Water Street has already seen major improvements in the last two years with more coming. There are more ways to enjoy the waterfront, and within a couple of years you’ll be able to live on the river.
The cruise terminal is finally busy again after five years of dry dock. Aussies took over downtown when the Azamara Quest visited in October. It will return for a one-day stop in March. And of course, the Carnival Fantasy is regularly cruising out of Mobile in an 13-month deal after a multi-million dollar facelift to the terminal. As of this writing, the next three cruises are sold out.
When Carnival announced its return in September 2015, it was reported as a contract through November 2017. But I found sites online where you can book through April 2018, for prices starting at just $254 for a five-day cruise. Kevin and I took the same cruise on the Holiday (a smaller and older ship) in 2007. It was a fantastic vacation for under $1,000 total. You can’t beat that.
With the closing to the public of the GulfQuest Museum in November, the waterfront lost one of its major attractions and its only restaurant. Kevin and I were lucky enough to visit just a couple of weeks before it closed.
With all due respect to the mayor, I thought it was a lot of fun, and TripAdvisor users rated it as the #4 attraction in Mobile. But it was mostly empty the day we visited and there’s no question it was a big drain on the city. I’m dying to know how the city plans to repurpose it. Could this be an opportunity to finally have restaurants and shops along the waterfront?
The wildly popular Riverside Ice is back for a second year at Cooper Riverside Park, offering ice skating for overheated Mobilians. But you better go quickly; it will close for the season in mid January. The city also sponsored Holiday Movie Nights in December with free films in the amphitheater at Cooper Riverside Park on Tuesday and Friday nights.
Gulf Coast Ducks Triple Splash launched last May, offering the Gulf Coast’s only land and water tour. You pick up the tour at the USS Alabama, splash in and out of the Mobile River and Mobile Bay, and ride through downtown for 70 minutes. It gets rave reviews on TripAdvisor and Facebook, and the boats I’ve seen around town have been packed with happy quackers. They are also booking their last tours of the 2016 season.

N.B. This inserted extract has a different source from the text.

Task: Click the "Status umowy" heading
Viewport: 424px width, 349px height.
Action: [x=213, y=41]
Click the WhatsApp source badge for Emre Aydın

Did you know you can now walk, run, bike or skate under the river through the Bankhead Tunnel? This past summer the Alabama Department of Transportation began closing the tunnel most Saturday mornings. Hours vary, so check ALDOT’s Twitter feed for updates.

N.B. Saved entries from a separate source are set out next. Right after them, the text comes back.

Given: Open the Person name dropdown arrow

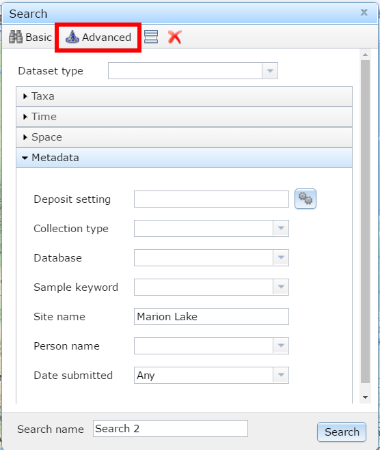Looking at the screenshot, I should pos(281,346).
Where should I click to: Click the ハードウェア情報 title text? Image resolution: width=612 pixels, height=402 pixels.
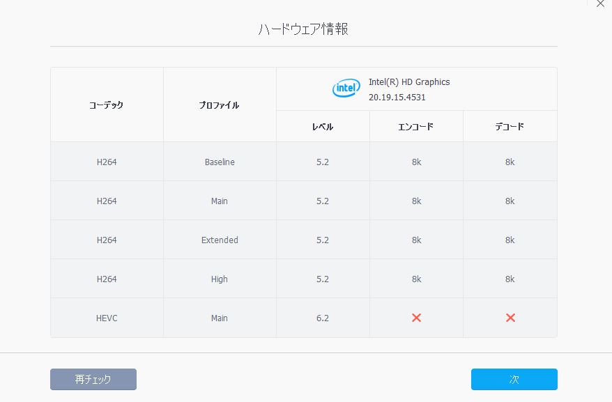[x=303, y=29]
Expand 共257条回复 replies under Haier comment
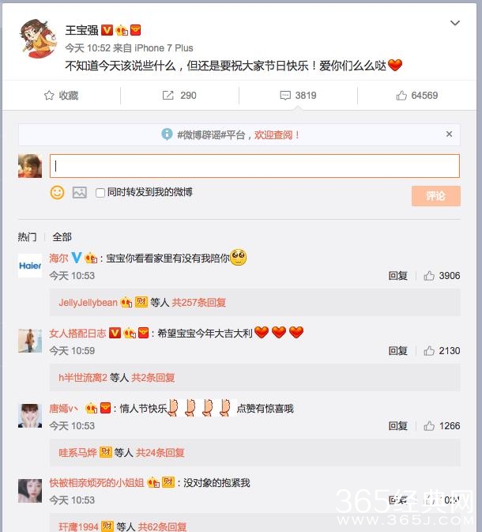 199,302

Looking for something to eat along Water Street? Try Nourish Café, which opened in September in the Moorer YMCA (free parking!). It offers one of the only “whole food” menus downtown. The food is so delicious you won’t notice the missing calories.

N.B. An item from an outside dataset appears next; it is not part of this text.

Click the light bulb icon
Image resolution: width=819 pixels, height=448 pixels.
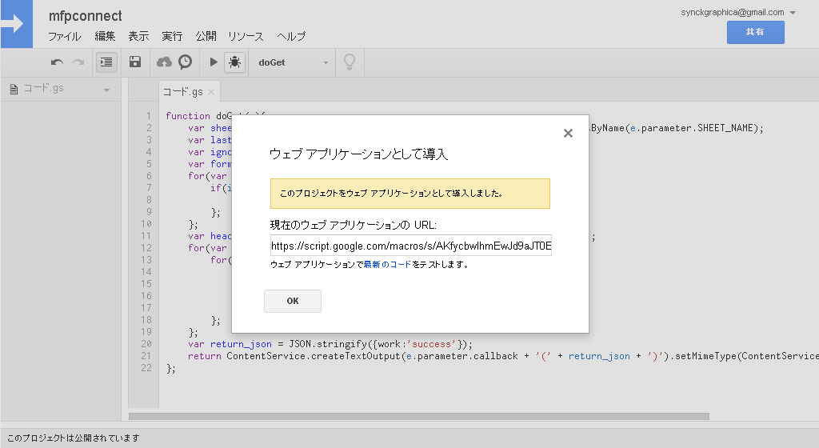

What about living on the river? Come late 2017, developers hope you’ll be able to move into Meridian at the Port at 300 N. Water St. The $46.5 million development will offer 264 high-end apartments, doubling the number of apartments downtown. It will also include at least one retail space inside a ship container. The Water Street redesign is key to the project; the developers would not have undertaken the project without it. Demolition is underway.
Between the Water Street redesign and Meridian at the Port, the word “transformative” has been tossed around a lot. It’s not hard to see how these two projects could spark the transformation of Mobile’s waterfront, especially in combination with numerous other developments within blocks of the river. In the next Mobility, we’ll take a look at some of those developments.